▸ **TASK REQUIREMENTS**
A complete answer includes every line below with the word "Expand".

▸ **ENTRIES PROVIDED**
•••••
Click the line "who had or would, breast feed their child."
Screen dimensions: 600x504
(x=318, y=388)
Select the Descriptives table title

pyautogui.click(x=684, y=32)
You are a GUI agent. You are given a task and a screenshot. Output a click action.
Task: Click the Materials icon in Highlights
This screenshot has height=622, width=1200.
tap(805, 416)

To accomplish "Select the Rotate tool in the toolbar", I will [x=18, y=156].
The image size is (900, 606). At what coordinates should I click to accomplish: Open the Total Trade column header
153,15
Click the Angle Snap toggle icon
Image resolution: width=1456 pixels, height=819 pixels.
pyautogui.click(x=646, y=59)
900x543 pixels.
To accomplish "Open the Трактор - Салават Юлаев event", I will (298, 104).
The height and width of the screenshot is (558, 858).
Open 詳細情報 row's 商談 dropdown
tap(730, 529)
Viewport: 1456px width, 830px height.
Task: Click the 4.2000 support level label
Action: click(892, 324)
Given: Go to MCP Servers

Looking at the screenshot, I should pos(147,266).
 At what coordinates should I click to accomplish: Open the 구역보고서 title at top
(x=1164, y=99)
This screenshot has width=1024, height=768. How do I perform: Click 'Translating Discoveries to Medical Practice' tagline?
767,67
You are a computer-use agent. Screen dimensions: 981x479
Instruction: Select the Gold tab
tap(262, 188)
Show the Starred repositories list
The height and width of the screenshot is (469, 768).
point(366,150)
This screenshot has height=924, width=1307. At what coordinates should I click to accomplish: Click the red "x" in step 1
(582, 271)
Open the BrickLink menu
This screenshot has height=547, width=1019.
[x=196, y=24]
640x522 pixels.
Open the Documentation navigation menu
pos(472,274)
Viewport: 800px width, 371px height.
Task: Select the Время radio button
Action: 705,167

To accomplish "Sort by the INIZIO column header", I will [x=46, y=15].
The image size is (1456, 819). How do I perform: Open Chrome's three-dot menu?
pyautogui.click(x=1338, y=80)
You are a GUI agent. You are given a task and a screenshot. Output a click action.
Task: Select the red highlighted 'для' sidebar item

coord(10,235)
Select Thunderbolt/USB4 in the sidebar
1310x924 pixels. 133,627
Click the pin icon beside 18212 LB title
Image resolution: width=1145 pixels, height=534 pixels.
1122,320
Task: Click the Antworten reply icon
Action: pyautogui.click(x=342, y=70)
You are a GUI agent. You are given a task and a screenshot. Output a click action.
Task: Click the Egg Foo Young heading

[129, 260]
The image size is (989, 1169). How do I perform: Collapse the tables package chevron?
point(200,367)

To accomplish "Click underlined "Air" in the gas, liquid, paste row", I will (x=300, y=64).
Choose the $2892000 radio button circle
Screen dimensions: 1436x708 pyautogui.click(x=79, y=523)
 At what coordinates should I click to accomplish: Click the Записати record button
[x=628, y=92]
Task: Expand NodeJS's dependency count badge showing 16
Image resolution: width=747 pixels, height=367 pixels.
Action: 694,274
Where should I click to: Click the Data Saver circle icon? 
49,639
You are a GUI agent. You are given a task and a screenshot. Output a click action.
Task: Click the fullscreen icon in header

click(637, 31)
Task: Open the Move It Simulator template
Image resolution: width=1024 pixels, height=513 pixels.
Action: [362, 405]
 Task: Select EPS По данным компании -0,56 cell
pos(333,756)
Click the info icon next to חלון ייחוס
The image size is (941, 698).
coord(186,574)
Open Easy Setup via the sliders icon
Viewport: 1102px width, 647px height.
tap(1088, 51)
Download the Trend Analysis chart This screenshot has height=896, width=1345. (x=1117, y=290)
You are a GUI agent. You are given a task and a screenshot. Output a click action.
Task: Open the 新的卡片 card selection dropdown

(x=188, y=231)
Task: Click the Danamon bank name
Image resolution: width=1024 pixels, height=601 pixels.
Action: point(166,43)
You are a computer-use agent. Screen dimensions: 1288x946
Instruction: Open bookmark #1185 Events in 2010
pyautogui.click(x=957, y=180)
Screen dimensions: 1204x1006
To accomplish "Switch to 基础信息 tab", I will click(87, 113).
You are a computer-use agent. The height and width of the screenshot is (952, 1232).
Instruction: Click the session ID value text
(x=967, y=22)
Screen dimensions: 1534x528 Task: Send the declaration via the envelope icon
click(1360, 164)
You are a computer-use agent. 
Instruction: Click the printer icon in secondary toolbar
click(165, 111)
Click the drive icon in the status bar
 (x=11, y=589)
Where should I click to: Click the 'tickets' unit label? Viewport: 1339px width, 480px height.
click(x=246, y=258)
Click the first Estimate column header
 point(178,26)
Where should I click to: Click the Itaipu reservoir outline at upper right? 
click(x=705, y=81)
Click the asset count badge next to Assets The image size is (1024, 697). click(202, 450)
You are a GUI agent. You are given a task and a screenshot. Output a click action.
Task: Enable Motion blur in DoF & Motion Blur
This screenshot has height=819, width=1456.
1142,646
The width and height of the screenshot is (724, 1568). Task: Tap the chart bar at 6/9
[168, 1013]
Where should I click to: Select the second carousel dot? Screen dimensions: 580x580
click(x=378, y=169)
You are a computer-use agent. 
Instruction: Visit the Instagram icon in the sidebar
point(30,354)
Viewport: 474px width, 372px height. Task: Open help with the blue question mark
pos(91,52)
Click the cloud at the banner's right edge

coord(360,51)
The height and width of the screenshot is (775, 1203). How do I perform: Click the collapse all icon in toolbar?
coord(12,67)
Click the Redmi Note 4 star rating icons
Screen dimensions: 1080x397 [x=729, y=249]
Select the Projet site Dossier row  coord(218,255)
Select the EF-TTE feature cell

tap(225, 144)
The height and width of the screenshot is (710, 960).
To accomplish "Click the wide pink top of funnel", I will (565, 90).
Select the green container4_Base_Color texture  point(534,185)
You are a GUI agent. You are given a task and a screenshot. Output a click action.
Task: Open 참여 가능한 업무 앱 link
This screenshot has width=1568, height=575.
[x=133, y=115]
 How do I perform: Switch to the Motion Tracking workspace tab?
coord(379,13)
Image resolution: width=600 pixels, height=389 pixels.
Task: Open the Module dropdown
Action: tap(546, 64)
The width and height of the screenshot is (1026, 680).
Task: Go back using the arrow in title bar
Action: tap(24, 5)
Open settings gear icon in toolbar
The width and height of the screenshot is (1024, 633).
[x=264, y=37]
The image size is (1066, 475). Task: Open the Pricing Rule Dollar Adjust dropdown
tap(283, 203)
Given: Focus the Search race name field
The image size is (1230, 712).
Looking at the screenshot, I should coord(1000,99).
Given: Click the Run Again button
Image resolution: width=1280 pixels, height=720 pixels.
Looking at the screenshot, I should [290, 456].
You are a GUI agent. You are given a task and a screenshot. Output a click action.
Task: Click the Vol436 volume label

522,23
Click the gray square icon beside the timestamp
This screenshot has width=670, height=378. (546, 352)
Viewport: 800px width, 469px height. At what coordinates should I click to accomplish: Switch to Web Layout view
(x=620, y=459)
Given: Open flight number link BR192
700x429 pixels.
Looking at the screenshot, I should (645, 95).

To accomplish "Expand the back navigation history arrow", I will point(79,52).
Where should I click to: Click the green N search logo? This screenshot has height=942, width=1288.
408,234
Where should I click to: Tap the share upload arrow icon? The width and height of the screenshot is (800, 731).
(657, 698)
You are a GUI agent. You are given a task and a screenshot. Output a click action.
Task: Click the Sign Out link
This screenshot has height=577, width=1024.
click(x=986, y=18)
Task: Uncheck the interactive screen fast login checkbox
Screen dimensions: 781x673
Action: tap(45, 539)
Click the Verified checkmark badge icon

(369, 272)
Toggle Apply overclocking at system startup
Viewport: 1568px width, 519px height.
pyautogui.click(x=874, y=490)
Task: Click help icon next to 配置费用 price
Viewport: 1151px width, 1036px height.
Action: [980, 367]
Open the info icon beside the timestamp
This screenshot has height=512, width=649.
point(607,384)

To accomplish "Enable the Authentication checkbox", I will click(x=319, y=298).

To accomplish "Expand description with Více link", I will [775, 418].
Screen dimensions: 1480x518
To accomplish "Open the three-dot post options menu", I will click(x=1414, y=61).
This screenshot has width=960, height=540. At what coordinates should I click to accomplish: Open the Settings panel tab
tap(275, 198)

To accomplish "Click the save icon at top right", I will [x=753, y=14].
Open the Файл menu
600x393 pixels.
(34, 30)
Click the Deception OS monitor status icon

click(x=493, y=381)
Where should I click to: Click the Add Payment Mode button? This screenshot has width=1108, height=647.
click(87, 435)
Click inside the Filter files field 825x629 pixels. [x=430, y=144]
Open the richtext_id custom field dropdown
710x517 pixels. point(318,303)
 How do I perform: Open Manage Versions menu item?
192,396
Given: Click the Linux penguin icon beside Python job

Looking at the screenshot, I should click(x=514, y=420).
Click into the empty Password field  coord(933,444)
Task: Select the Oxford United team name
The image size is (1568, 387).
•••••
▸ **OUTPUT OF THE TASK**
Task: Expand NodeJS's dependency count badge showing 16
To accomplish "Expand the back navigation history arrow", I will point(79,52).
To accomplish "Expand description with Více link", I will [775, 418].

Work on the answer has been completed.